Remus grimaced. “How quaintly you put it. Yes, that’s where they met, if you like to phrase it that way.”
Tellman assumed from his words that it was more than a mere meeting. But the core of it all still escaped him. What had it to do with an insane murderer and five dead and mutilated women?
“You are not making sense.” He leaned a little forward across the table between them. “Whoever Jack was—or is—he wanted particular women. He asked for them by name, at least he did for Annie Chapman. Why? Why did you go asking after the death of William Crook in St. Pancras, and the lunatic Stephen in Northampton? What has Stephen to do with Jack?”
“From what I can tell …” Remus’s thin hands were clenched on his beer mug. It shook very slightly, rippling the liquid. “Stephen was the Duke of Clarence’s tutor, and he was a friend of Walter Sickert. It was he who introduced them.”
“The Duke of Clarence and Walter Sickert?” Tellman said slowly.
Remus’s voice was half strangled in his throat. “The Duke of Clarence and Annie Crook, you fool!”
The room whirled around Tellman as if he were at sea in a storm. The eventual heir to the throne, and a Catholic girl from the East End. But the Prince of Wales had mistresses all over the place. He was not even particularly discreet about it. If Tellman knew, then probably all the world did.
Remus looked at Tellman’s blank face.
“From what I know now, Clarence—Eddy, as he was called—was rather awkward, and his friends suspected he might have leanings towards men as much as women.”
“Stephen…”Tellman put in.
“That’s right. Stephen, his tutor, introduced him to a lot of more acceptable kinds of entertainment with Annie. He was very deaf, poor devil, like his mother, and found social conversation a bit difficult.” For the first time there was a note of compassion in Remus’s voice, and a sudden sadness filled his face. “But it didn’t work out the way they meant. They fell in love … really in love. The core of it is …” He looked at Tellman with a strange mixture of pity and elation. His hands were shaking even more. “They might have been married …”

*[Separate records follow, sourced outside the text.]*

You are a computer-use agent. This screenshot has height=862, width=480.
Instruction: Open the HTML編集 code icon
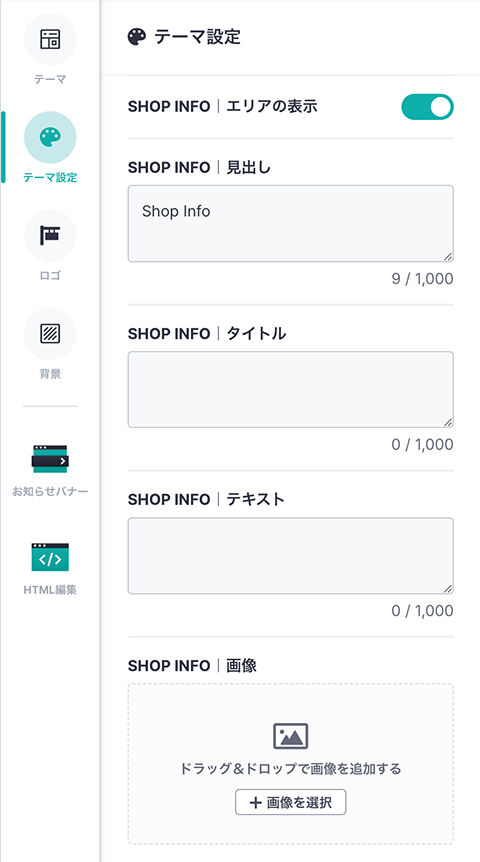coord(50,557)
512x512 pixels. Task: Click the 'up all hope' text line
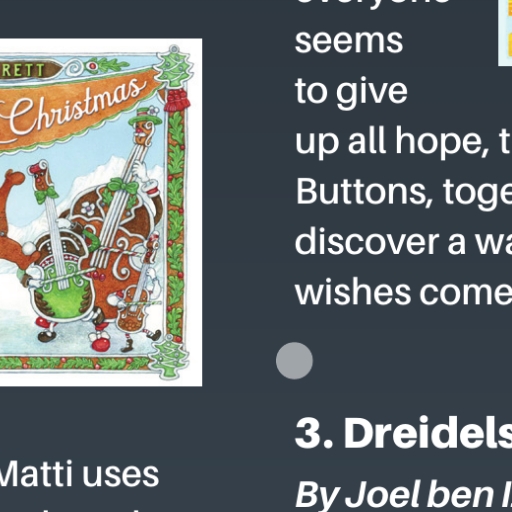click(403, 142)
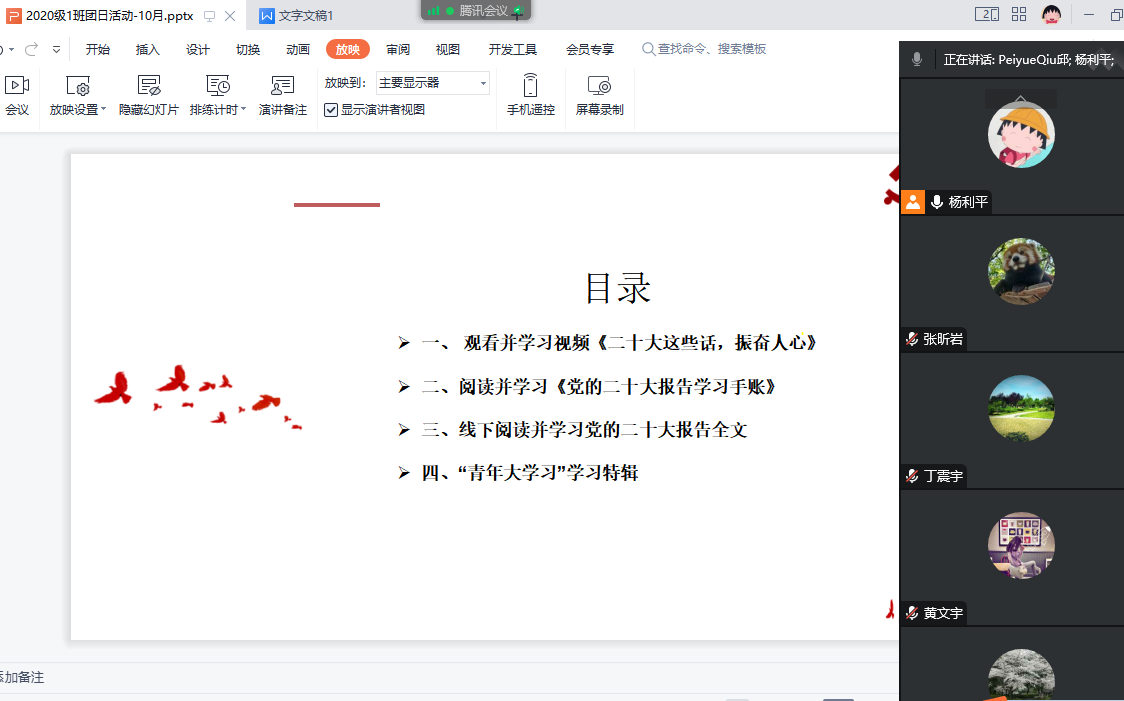Expand the quick access toolbar customize arrow
1124x701 pixels.
[56, 49]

Tellman jerked his glass so hard that ale slopped over the edges onto the table. “What?”
Remus nodded, shivering. His voice dropped to a whisper. “And that’s why Netley, poor Eddy’s driver, who used to bring him here to see Annie in Cleveland Street, tried twice to kill the child … poor little creature …”
“Child?” Now it was plain. “Alice Crook …” Tellman gulped in air and nearly choked. “Alice Crook is the daughter of the Duke of Clarence?”
“Probably … and maybe in wedlock. And Annie was Catholic.” Remus was whispering now. “Remember the Act of Settlement?”
“What?”
“The Act of Settlement,” Remus repeated. Tellman had to lean right across the table to hear him. “Made law in 1701, but still in effect. It excludes any person who marries a Roman Catholic from inheriting the crown. The Bill of Rights of 1689 says the same thing.”
The true enormity of it began to dawn on Tellman. It was hideous. It jeopardized the throne, the stability of the government and the whole country.
“So they forced them apart?” It was the only possible conclusion. “They kidnapped Annie and put her in a madhouse … and what happened to Eddy? He died? Or did they … surely …?” He could not even say it. Suddenly being a prince was a terrible thing, isolated, frightening, one individual lonely human being against a conspiracy that stretched everywhere.
Remus was looking at him with the pity still in his face.
“God knows”—he shook his head—“poor soul couldn’t hear half of what was going on, and maybe he was a bit simpler than some. It seems he was devoted to Annie and the child. Maybe he created a fuss about them. He was deaf, alone, confused …” He stopped again, his face filled with misery for a man he had never seen but whose pain he could imagine too vividly.
Tellman stared ahead at the scruffy posters and the scribbling on the pub wall, profoundly grateful that he was there and not in some palace, watched over by murderous courtiers, a servant to the throne and not master of anything.
“Why the five women?” he said at last. “There has to have been a reason.”
“Oh, there was,” Remus assured him. “They were the ones who knew about it. They were Annie’s friends. If they’d known what they were up against, they’d have disappeared. But they didn’t. Word has it they were greedy, at least one of them was, and led the others. They asked Sickert for money in exchange for silence. He told his masters, and the women got silence all right—the silence of a blood-soaked grave.”
Tellman buried his face in his hands and sat motionless, his mind in chaos. Was Lyndon Remus the real lunatic? Could any of this fearful story be true?
He looked up slowly, lowering his hands.
As if reading his thoughts, Remus spoke. “You think I’m mad?”
Tellman nodded. “Yes …”
“I can’t prove any of it … yet. But I will. It’s true. Look at the facts.”
“I am. They don’t prove it. Why did Stephen kill himself? How was he involved?”